* [What the task asks]
What you return must match the listing below exactly.

* [Provided data]
·····
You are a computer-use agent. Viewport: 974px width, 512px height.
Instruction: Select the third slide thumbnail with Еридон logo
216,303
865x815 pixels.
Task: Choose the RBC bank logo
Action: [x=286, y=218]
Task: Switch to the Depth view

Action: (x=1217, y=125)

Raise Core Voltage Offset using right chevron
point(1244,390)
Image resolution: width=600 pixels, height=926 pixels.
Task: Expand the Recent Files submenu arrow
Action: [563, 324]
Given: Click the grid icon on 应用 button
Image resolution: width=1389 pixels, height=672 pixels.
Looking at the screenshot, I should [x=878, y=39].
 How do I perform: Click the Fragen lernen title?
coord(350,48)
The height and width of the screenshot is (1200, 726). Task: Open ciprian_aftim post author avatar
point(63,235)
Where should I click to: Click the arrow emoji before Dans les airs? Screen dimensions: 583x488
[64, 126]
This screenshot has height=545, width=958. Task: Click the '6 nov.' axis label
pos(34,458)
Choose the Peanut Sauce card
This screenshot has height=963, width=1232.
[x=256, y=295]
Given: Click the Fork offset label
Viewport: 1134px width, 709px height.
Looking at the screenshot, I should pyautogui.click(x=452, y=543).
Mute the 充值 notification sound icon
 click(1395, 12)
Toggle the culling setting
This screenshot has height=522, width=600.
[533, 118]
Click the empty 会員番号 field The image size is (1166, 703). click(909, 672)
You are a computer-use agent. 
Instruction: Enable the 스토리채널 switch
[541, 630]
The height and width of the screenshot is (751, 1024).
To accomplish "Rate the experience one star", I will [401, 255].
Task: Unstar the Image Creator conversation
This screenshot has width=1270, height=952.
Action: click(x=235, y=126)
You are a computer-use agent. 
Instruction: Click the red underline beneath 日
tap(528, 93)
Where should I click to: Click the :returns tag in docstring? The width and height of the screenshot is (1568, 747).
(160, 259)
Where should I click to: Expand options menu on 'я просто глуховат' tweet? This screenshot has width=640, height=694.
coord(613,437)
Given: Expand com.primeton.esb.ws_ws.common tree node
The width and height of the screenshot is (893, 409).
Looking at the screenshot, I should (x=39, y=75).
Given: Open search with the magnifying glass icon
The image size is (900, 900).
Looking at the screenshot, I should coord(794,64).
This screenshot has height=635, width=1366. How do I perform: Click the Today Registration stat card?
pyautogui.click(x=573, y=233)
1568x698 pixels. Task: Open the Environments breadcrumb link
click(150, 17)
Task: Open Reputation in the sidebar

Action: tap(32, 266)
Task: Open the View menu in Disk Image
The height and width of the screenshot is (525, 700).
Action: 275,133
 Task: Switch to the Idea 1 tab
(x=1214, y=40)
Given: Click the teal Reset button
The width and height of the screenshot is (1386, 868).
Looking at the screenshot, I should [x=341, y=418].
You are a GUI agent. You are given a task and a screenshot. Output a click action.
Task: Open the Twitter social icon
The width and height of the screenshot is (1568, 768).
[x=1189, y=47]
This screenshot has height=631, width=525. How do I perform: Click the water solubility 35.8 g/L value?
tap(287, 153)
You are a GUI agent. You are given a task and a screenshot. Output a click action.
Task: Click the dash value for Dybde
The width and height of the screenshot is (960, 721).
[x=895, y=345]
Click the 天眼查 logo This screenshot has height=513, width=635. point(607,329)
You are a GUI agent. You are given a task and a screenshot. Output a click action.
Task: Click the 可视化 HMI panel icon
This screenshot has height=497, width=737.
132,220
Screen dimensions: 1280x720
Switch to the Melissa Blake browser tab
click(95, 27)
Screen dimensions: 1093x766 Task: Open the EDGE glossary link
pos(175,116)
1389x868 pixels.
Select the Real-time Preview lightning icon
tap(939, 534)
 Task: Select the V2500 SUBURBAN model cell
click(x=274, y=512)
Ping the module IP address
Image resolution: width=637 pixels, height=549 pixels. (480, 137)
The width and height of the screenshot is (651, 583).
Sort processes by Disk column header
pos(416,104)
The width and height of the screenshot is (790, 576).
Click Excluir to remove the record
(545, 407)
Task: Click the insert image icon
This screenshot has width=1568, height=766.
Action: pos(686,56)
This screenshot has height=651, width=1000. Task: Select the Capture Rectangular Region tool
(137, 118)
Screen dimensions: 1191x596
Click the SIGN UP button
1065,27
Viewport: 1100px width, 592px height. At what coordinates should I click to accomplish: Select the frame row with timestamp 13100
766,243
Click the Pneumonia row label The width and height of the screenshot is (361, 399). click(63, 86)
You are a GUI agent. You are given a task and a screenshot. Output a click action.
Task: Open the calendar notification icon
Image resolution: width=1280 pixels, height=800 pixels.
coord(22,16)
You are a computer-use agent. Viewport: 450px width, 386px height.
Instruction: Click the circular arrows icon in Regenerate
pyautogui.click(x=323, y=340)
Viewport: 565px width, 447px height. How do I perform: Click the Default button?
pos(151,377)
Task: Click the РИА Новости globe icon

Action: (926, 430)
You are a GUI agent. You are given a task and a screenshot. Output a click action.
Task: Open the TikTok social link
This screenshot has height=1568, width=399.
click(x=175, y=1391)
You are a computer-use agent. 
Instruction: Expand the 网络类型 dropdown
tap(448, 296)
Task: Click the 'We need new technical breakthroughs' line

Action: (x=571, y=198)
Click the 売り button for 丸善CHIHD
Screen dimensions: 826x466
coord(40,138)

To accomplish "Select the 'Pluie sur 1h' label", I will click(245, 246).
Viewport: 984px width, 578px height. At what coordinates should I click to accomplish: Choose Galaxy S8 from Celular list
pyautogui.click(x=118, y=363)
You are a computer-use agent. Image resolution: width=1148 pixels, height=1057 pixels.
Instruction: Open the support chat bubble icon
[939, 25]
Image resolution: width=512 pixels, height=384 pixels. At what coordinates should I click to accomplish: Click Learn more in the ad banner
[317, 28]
·····
* [Solved problem]
You are a computer-use agent. Viewport: 974px width, 512px height.
Instruction: Select the third slide thumbnail with Еридон logo
216,303
865x815 pixels.
Task: Choose the RBC bank logo
Action: [x=286, y=218]
Task: Switch to the Depth view

Action: (x=1217, y=125)

Raise Core Voltage Offset using right chevron
point(1244,390)
Image resolution: width=600 pixels, height=926 pixels.
Task: Expand the Recent Files submenu arrow
Action: [563, 324]
Given: Click the grid icon on 应用 button
Image resolution: width=1389 pixels, height=672 pixels.
Looking at the screenshot, I should [x=878, y=39].
 How do I perform: Click the Fragen lernen title?
coord(350,48)
The height and width of the screenshot is (1200, 726). Task: Open ciprian_aftim post author avatar
point(63,235)
Where should I click to: Click the arrow emoji before Dans les airs? Screen dimensions: 583x488
[64, 126]
This screenshot has height=545, width=958. Task: Click the '6 nov.' axis label
pos(34,458)
Choose the Peanut Sauce card
This screenshot has height=963, width=1232.
[x=256, y=295]
Given: Click the Fork offset label
Viewport: 1134px width, 709px height.
Looking at the screenshot, I should pyautogui.click(x=452, y=543).
Mute the 充值 notification sound icon
 click(1395, 12)
Toggle the culling setting
This screenshot has height=522, width=600.
[533, 118]
Click the empty 会員番号 field The image size is (1166, 703). click(909, 672)
You are a computer-use agent. 
Instruction: Enable the 스토리채널 switch
[541, 630]
The height and width of the screenshot is (751, 1024).
To accomplish "Rate the experience one star", I will [401, 255].
Task: Unstar the Image Creator conversation
This screenshot has width=1270, height=952.
Action: click(x=235, y=126)
You are a computer-use agent. 
Instruction: Click the red underline beneath 日
tap(528, 93)
Where should I click to: Click the :returns tag in docstring? The width and height of the screenshot is (1568, 747).
(160, 259)
Where should I click to: Expand options menu on 'я просто глуховат' tweet? This screenshot has width=640, height=694.
coord(613,437)
Given: Expand com.primeton.esb.ws_ws.common tree node
The width and height of the screenshot is (893, 409).
Looking at the screenshot, I should (x=39, y=75).
Given: Open search with the magnifying glass icon
The image size is (900, 900).
Looking at the screenshot, I should coord(794,64).
This screenshot has height=635, width=1366. How do I perform: Click the Today Registration stat card?
pyautogui.click(x=573, y=233)
1568x698 pixels. Task: Open the Environments breadcrumb link
click(150, 17)
Task: Open Reputation in the sidebar

Action: tap(32, 266)
Task: Open the View menu in Disk Image
The height and width of the screenshot is (525, 700).
Action: 275,133
 Task: Switch to the Idea 1 tab
(x=1214, y=40)
Given: Click the teal Reset button
The width and height of the screenshot is (1386, 868).
Looking at the screenshot, I should [x=341, y=418].
You are a GUI agent. You are given a task and a screenshot. Output a click action.
Task: Open the Twitter social icon
The width and height of the screenshot is (1568, 768).
[x=1189, y=47]
This screenshot has height=631, width=525. How do I perform: Click the water solubility 35.8 g/L value?
tap(287, 153)
You are a GUI agent. You are given a task and a screenshot. Output a click action.
Task: Click the dash value for Dybde
The width and height of the screenshot is (960, 721).
[x=895, y=345]
Click the 天眼查 logo This screenshot has height=513, width=635. point(607,329)
You are a GUI agent. You are given a task and a screenshot. Output a click action.
Task: Click the 可视化 HMI panel icon
This screenshot has height=497, width=737.
132,220
Screen dimensions: 1280x720
Switch to the Melissa Blake browser tab
click(95, 27)
Screen dimensions: 1093x766 Task: Open the EDGE glossary link
pos(175,116)
1389x868 pixels.
Select the Real-time Preview lightning icon
tap(939, 534)
 Task: Select the V2500 SUBURBAN model cell
click(x=274, y=512)
Ping the module IP address
Image resolution: width=637 pixels, height=549 pixels. (480, 137)
The width and height of the screenshot is (651, 583).
Sort processes by Disk column header
pos(416,104)
The width and height of the screenshot is (790, 576).
Click Excluir to remove the record
(545, 407)
Task: Click the insert image icon
This screenshot has width=1568, height=766.
Action: pos(686,56)
This screenshot has height=651, width=1000. Task: Select the Capture Rectangular Region tool
(137, 118)
Screen dimensions: 1191x596
Click the SIGN UP button
1065,27
Viewport: 1100px width, 592px height. At what coordinates should I click to accomplish: Select the frame row with timestamp 13100
766,243
Click the Pneumonia row label The width and height of the screenshot is (361, 399). click(63, 86)
You are a GUI agent. You are given a task and a screenshot. Output a click action.
Task: Open the calendar notification icon
Image resolution: width=1280 pixels, height=800 pixels.
coord(22,16)
You are a computer-use agent. Viewport: 450px width, 386px height.
Instruction: Click the circular arrows icon in Regenerate
pyautogui.click(x=323, y=340)
Viewport: 565px width, 447px height. How do I perform: Click the Default button?
pos(151,377)
Task: Click the РИА Новости globe icon

Action: (926, 430)
You are a GUI agent. You are given a task and a screenshot. Output a click action.
Task: Open the TikTok social link
This screenshot has height=1568, width=399.
click(x=175, y=1391)
You are a computer-use agent. 
Instruction: Expand the 网络类型 dropdown
tap(448, 296)
Task: Click the 'We need new technical breakthroughs' line

Action: (x=571, y=198)
Click the 売り button for 丸善CHIHD
Screen dimensions: 826x466
coord(40,138)

To accomplish "Select the 'Pluie sur 1h' label", I will click(245, 246).
Viewport: 984px width, 578px height. At what coordinates should I click to accomplish: Choose Galaxy S8 from Celular list
pyautogui.click(x=118, y=363)
You are a computer-use agent. Image resolution: width=1148 pixels, height=1057 pixels.
Instruction: Open the support chat bubble icon
[939, 25]
Image resolution: width=512 pixels, height=384 pixels. At what coordinates should I click to accomplish: Click Learn more in the ad banner
[317, 28]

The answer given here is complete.